Para-phenylenediamine (PPD) compounds are added to tire rubber at percent levels to sacrificially react with oxidants for prolonged service life. Recently, the PPD transformation product N-(1,3-dimethylbutyl)-N′-phenyl-p-phenylenediamine quinone (6PPDQ) has been identified in roadway runoff as a potent toxicant for coho salmon (Oncorhynchus kisutch). As 6PPD may be phased out in favour of alternative PPDs, understanding the physicochemical properties of their corresponding quinones is important for predicting their environmental fate, distribution, and toxicity. Here, we present an experimentally determined log K_OW for 6PPDQ (4.0 ± 0.2) as well as water solubility values for 6PPDQ and five structural analogues (3.2–170 μg L⁻¹). The water solubilities were several orders of magnitude lower than those predicted by EPI Suite and OPERA, popular Quantitative Structure Activity Relationship (QSAR) programs.
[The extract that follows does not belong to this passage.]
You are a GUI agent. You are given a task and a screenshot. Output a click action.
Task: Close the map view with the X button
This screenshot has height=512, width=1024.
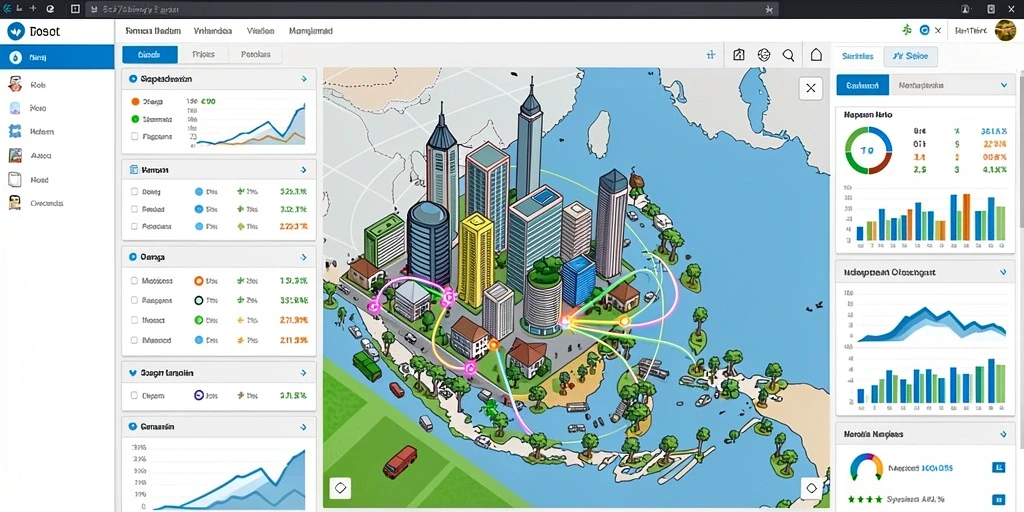810,88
We also report octanol–water and air–water partition ratios for PPDQs using Density Functional Theory (DFT) and QSAR approaches. Both methods provided similar rank ordering of compounds. We found that DFT tends to underestimate log K_OW values, while QSAR models provide a better agreement with experimental results. Conversely, QSAR models provided poorer predictions of log K_AW values than DFT. We discuss the strengths and limitations of both computational approaches, and the need for more experimentally derived values. We caution researchers interpreting predicted physicochemical properties, particularly for emerging contaminants for which QSARs may be insufficiently parameterized.